The way I learned it at school that makes 55/70 = 0.785 (78.5%). Not very good for a switched mode converter.One more thing.input was 70 watts and output was 55 watts. whats the efficiency of converter?
Can you give more details on the inductor/core you are using?
30 Khz is a low switching speed, by modern standards. The efficiency should be higher.
How are you driving the Mosfet? Proper gate drive improves efficiency tremendously.
Better still, can you provide Drain-voltage waveforms? One showing a single full cycle. Set the ground exactly at a line grid, and adjust the vertical sensitivity to employ as much of the display's vertical resolution as possible.
Then a pair more, with a timebase 10X faster, showing the leading and trailing edges respectively.
The efficiency problem with 20 amps at only 12v will be mostly conduction losses.
The diode is going to lose half a volt or so no matter what,
That is about four percent gone right there.
As total loss is only about ten percent, maybe two percent in the mosfet and four percent in the choke ?
Now suppose we double up on mosfets,conduction losses there might reduce from one percent to half a percent. Hardly worth the trouble.

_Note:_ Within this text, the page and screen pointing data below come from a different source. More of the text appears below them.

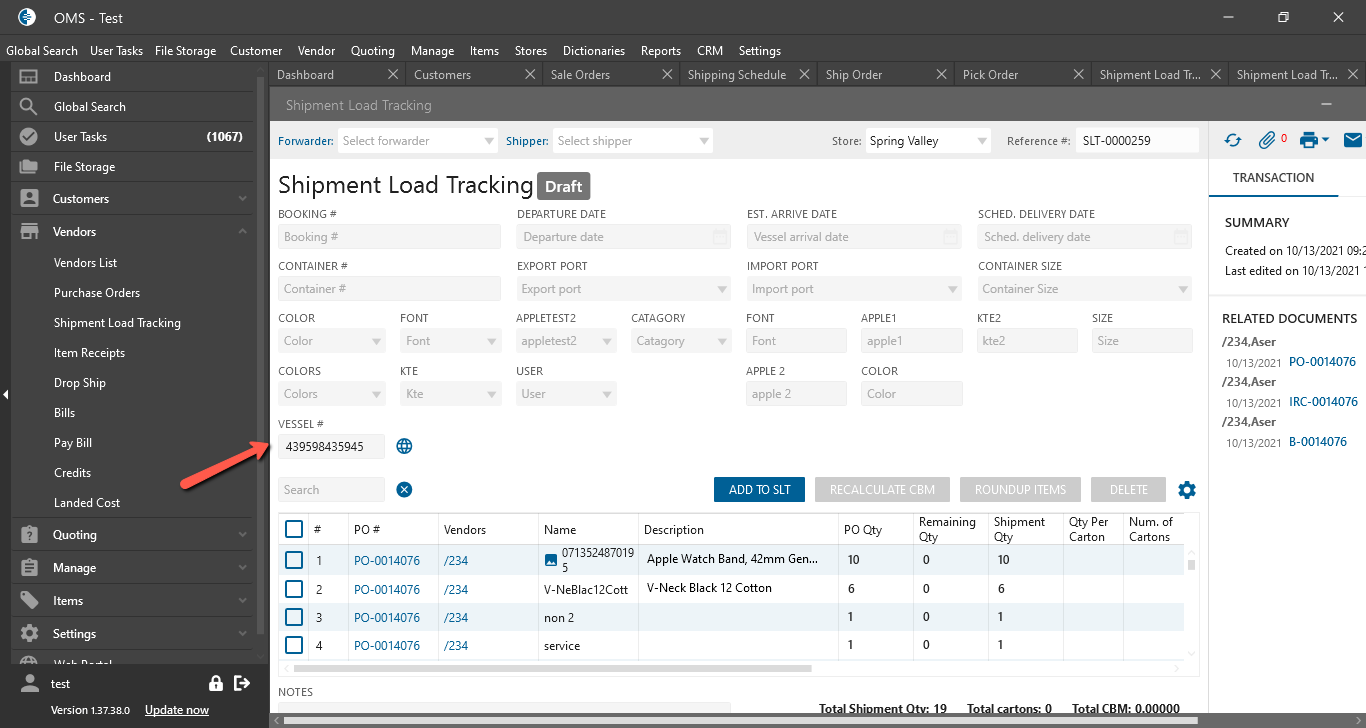Check the box for row 1
The height and width of the screenshot is (728, 1366).
[x=294, y=560]
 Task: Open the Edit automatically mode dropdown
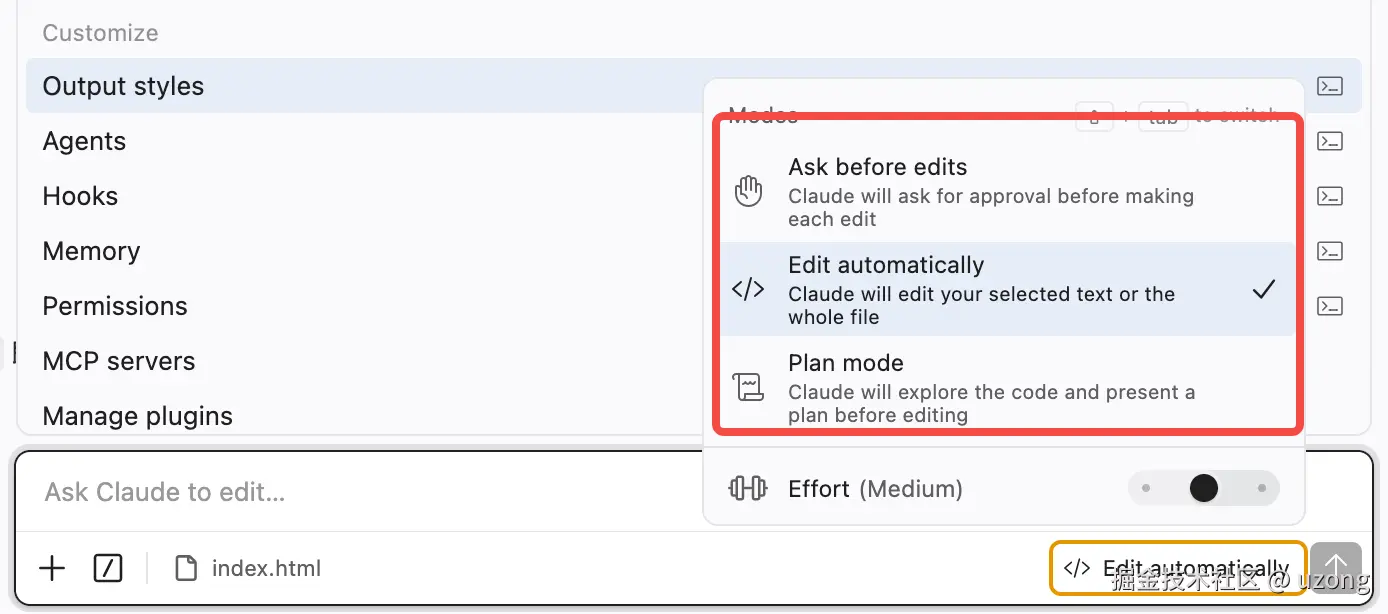pyautogui.click(x=1176, y=569)
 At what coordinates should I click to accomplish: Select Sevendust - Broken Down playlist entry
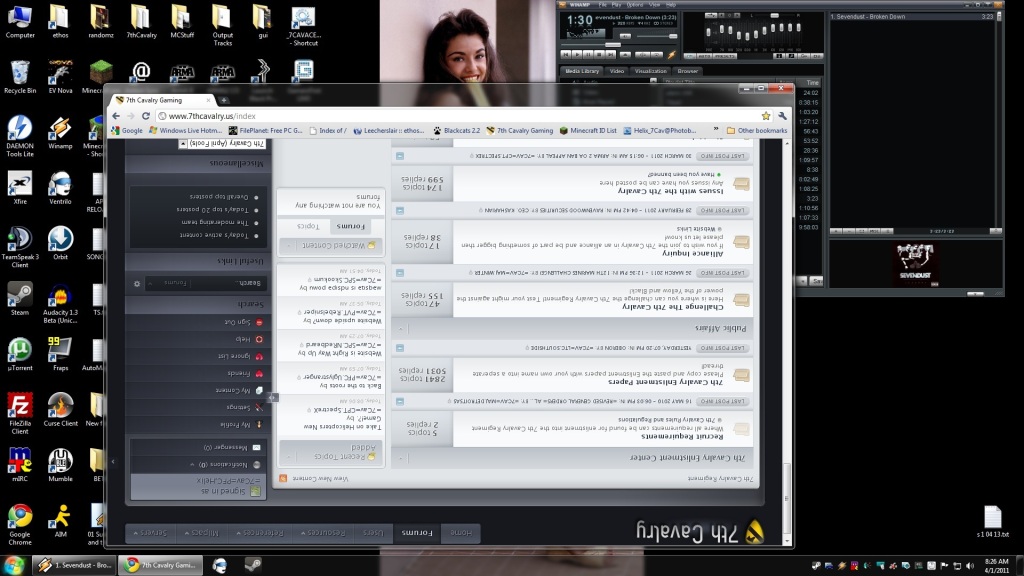pos(900,16)
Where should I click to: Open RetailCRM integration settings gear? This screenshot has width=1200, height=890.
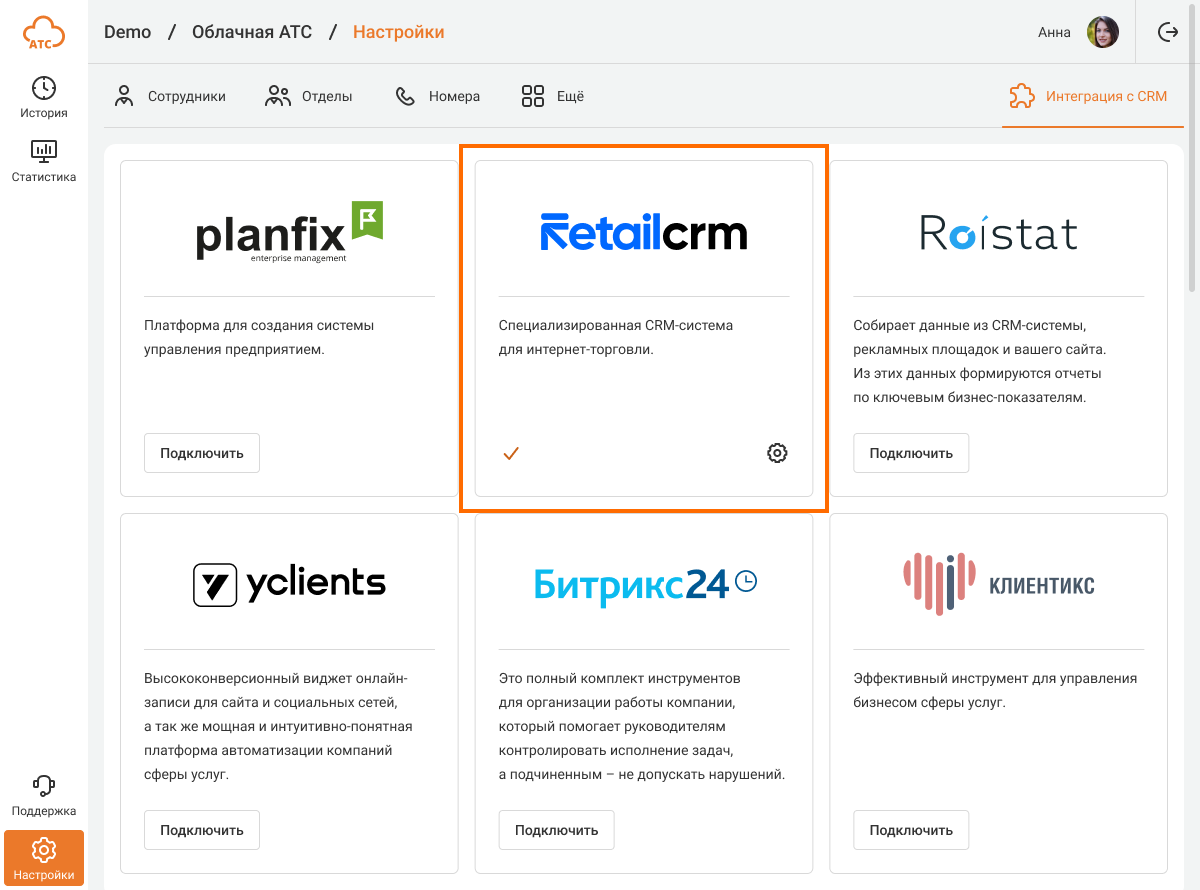pos(777,453)
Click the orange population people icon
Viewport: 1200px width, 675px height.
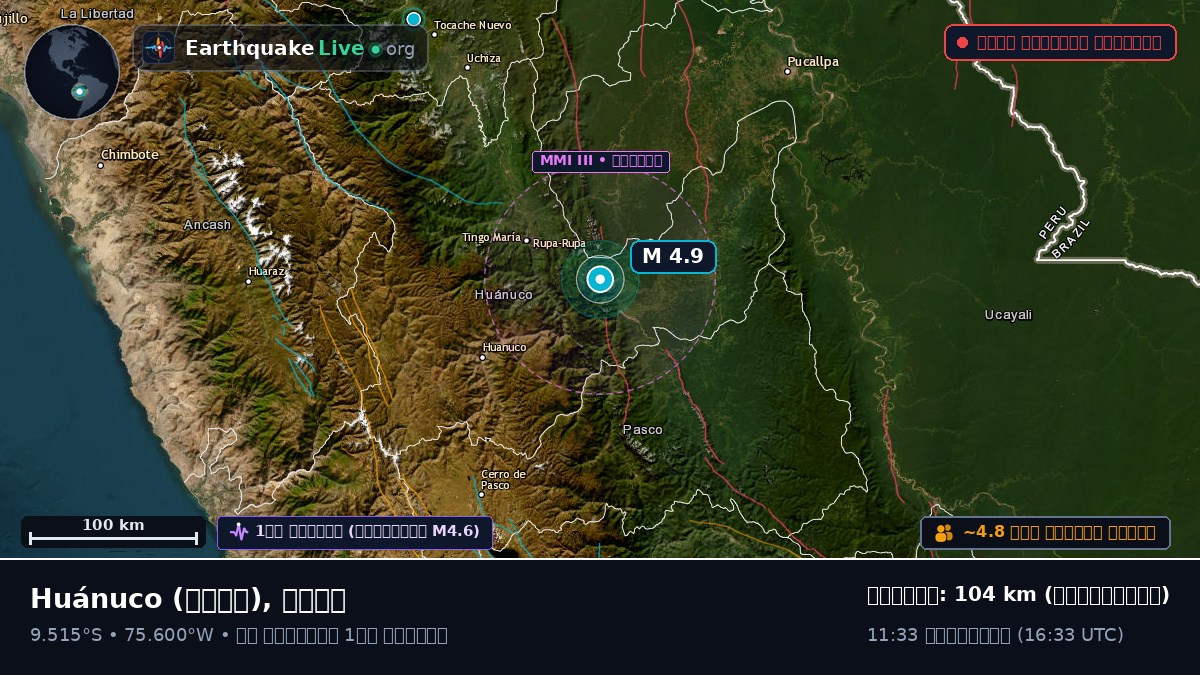944,533
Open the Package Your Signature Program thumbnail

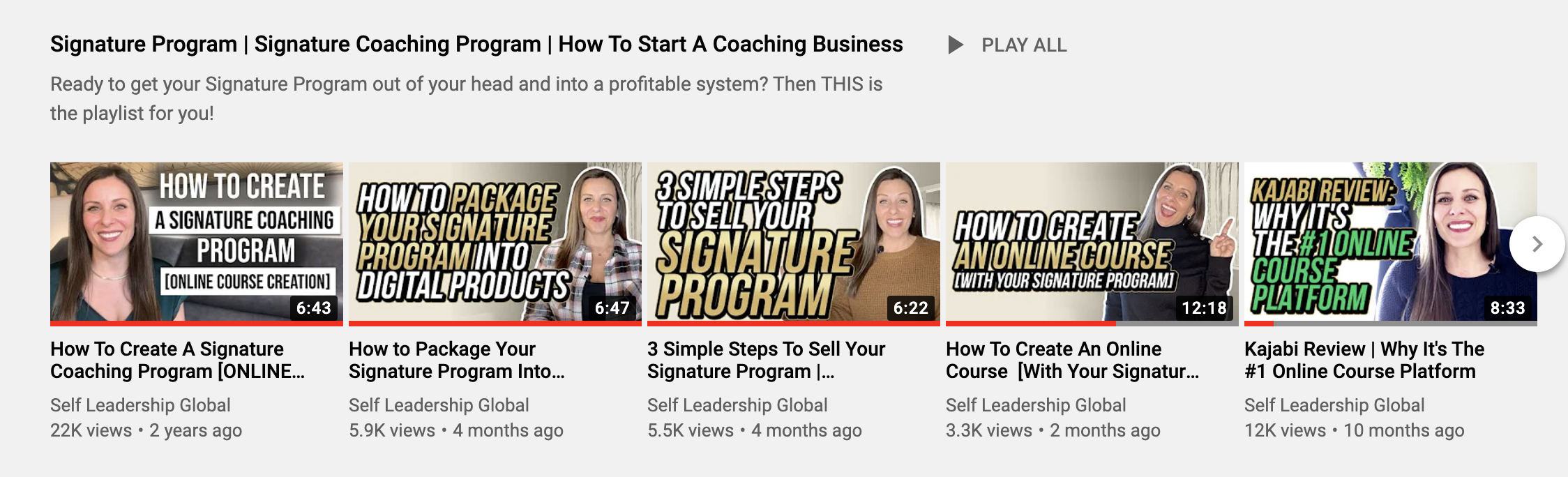click(x=495, y=241)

Suppose we fitted a monster inductor with double the wire cross section.
Losses drop from four percent to two percent. Again hardly worth the trouble.
Its a lot easier to get from 85% to 90% than to go from 90% to 95%.
The point of diminishing returns comes up pretty fast.
Note that the low side switch can only be used as long as the input and load common don't need to tied together.
Re; the second photo, your bench lab.
Congratulations on a busy work bench.
I'm serious, I'm not being sarcastic! A cluttered and messy bench lab means that the individual is really working hard. My personal heroes in that respect are two of the greatest analog gurus: Bob Pease and Jim Williams.
I particularly like the charred tip of the red alligator clip. It means that you have had "low-impedance-incident". If you have also burned yourself with the soldering iron, you can be considered a real electronics pro.
Any ideas from u or other members to improve the circuit?
Here is some visualization of expected peak currents during start up based on your component values.
There is also the idea of interleaving two or more buck converters. It reduces stress on all components. Current is drawn from your supply as a reduced continual waveform, rather than large Ampere bursts. As it stands you'll have 24A or more going through your inductor. Therefore its saturation spec must be greater than 24A. If this is difficult to achieve then you may want to consider interleaving two or more, each carrying waveforms in the area of 12A.
Also have you confirmed your buck converter can have input 16V and output 14V, at 20A?
what u suggest for interleaving.lets say i m using 2 converters of 12 amps in parallel driven by same pwm source.will they operate at same time or in phase shift mode.